DATA FOR PROCESSING
>>>>
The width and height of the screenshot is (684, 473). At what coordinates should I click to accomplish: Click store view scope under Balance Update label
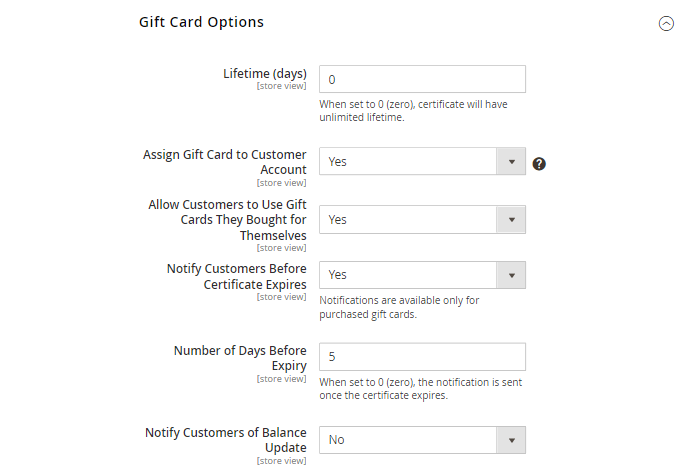(282, 460)

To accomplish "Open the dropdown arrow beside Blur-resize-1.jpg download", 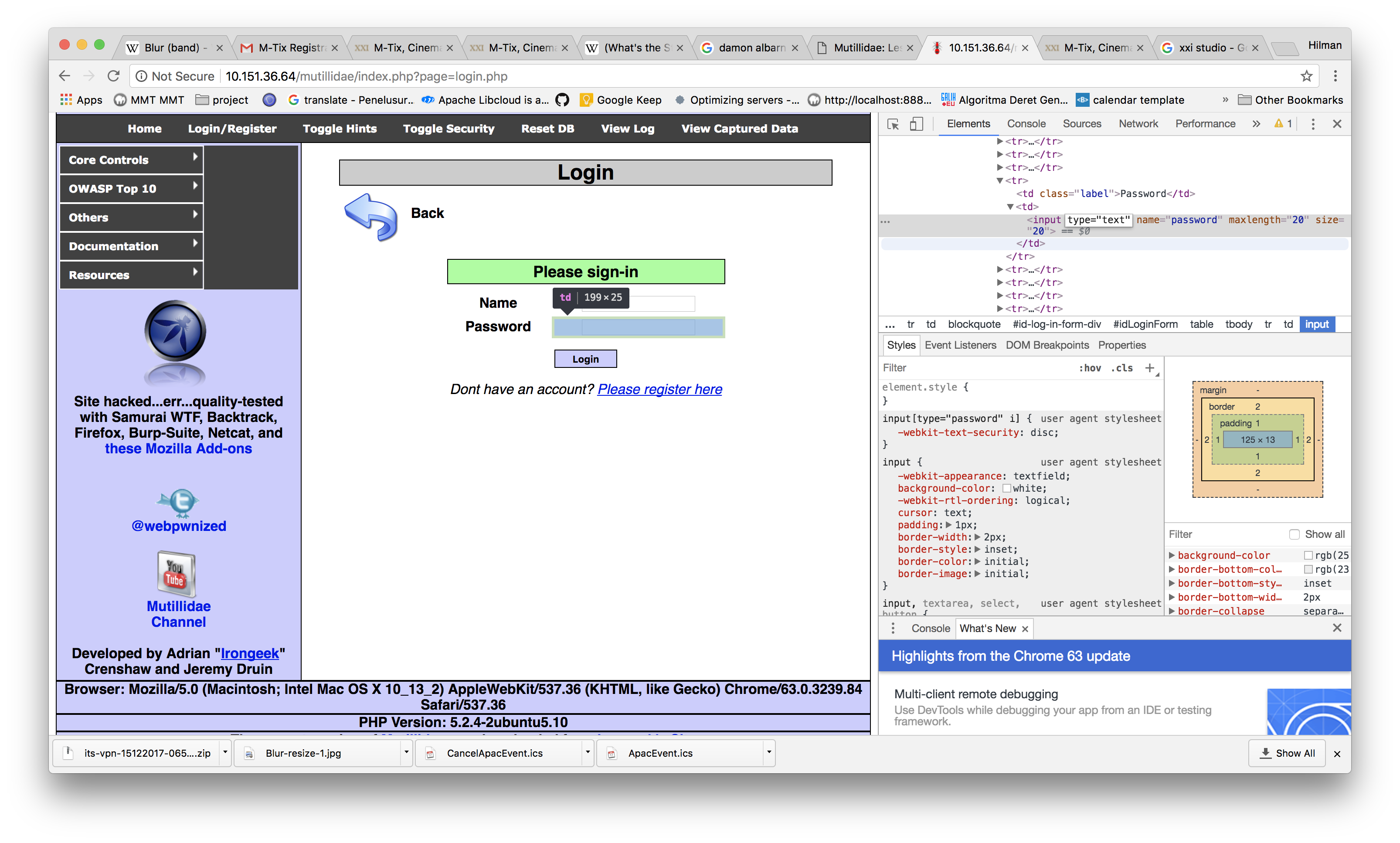I will pos(406,752).
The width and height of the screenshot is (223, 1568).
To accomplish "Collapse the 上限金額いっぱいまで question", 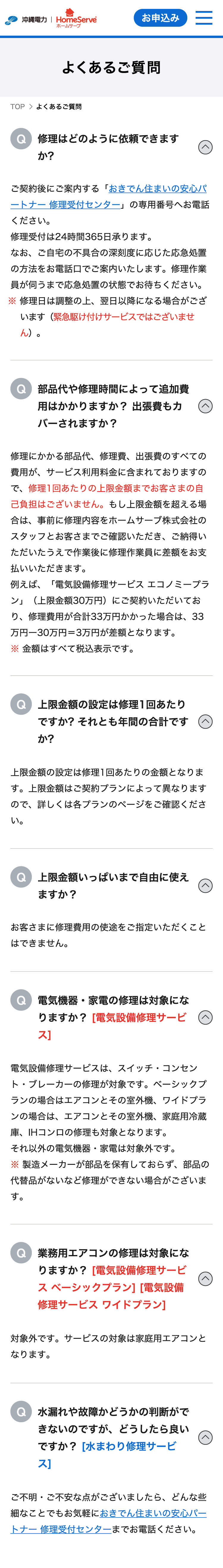I will 205,886.
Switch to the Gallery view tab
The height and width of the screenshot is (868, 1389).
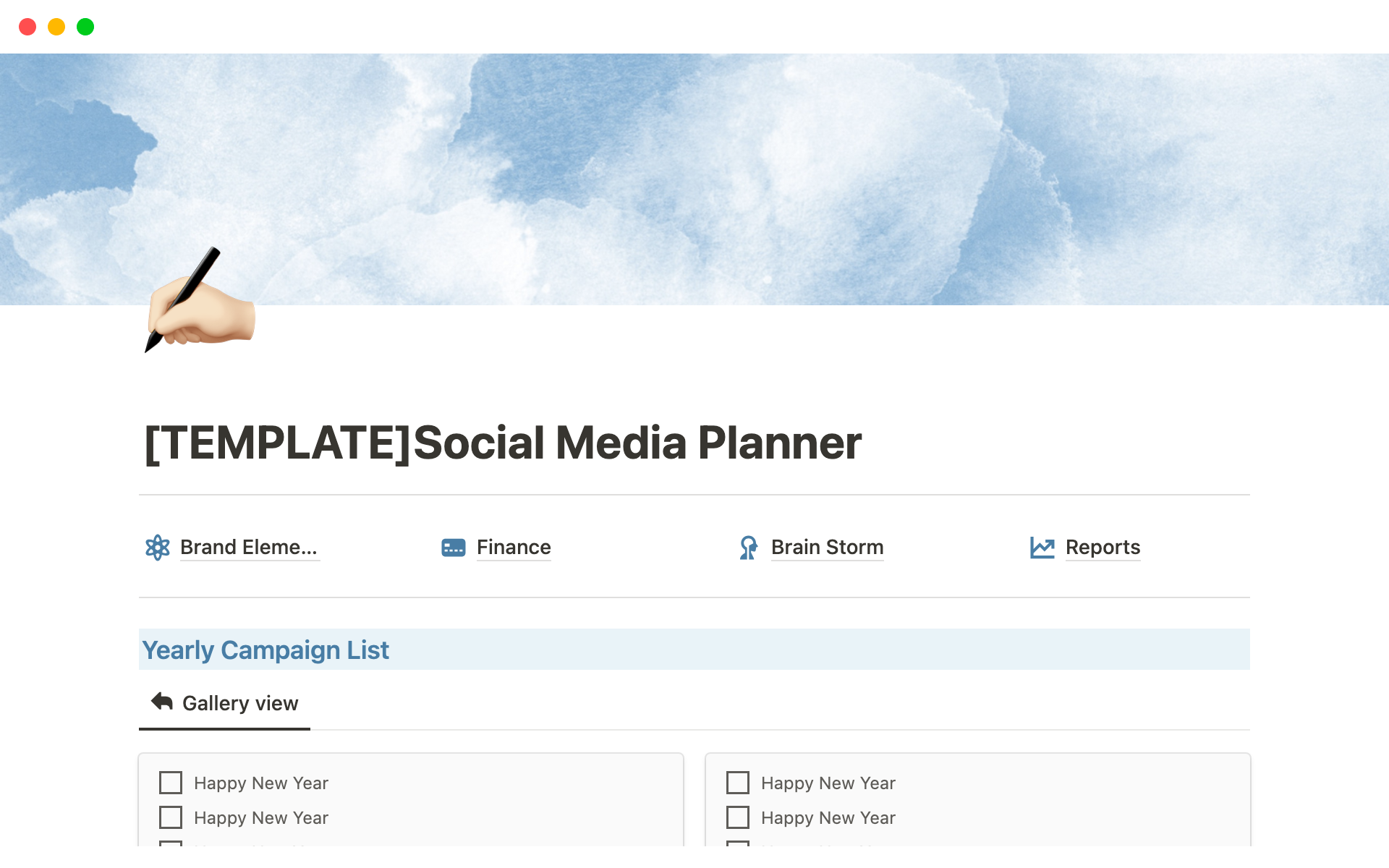(240, 702)
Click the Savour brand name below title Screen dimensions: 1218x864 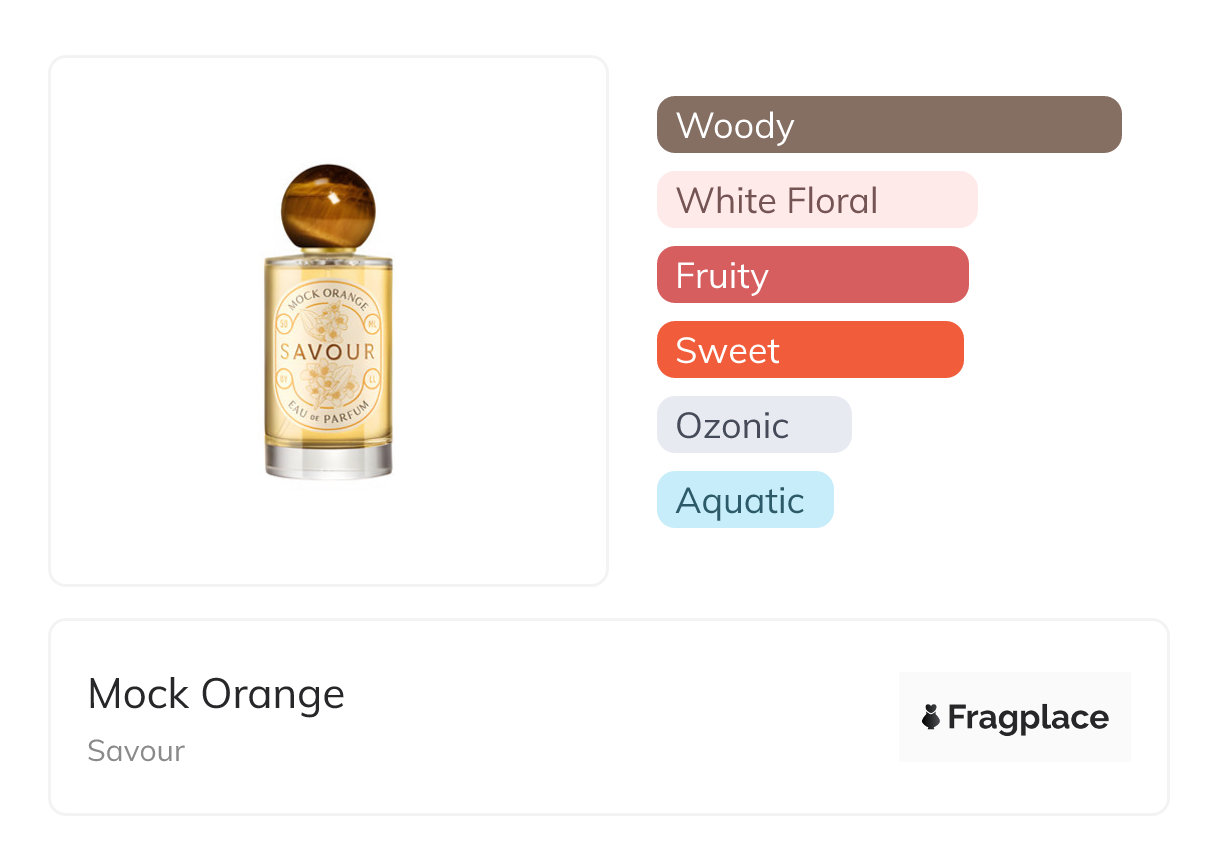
<<<<
JOB
Update the rows starting with the line that contains "Switch to the Gallery view tab" and going on through the end of the rows, replacing "Gallery view" with "List view" and leaving everything else unchanged. Omit the pictures from your answer.

RESPONSE
Switch to the List view tab
The height and width of the screenshot is (868, 1389).
(240, 702)
Click the Savour brand name below title Screen dimensions: 1218x864 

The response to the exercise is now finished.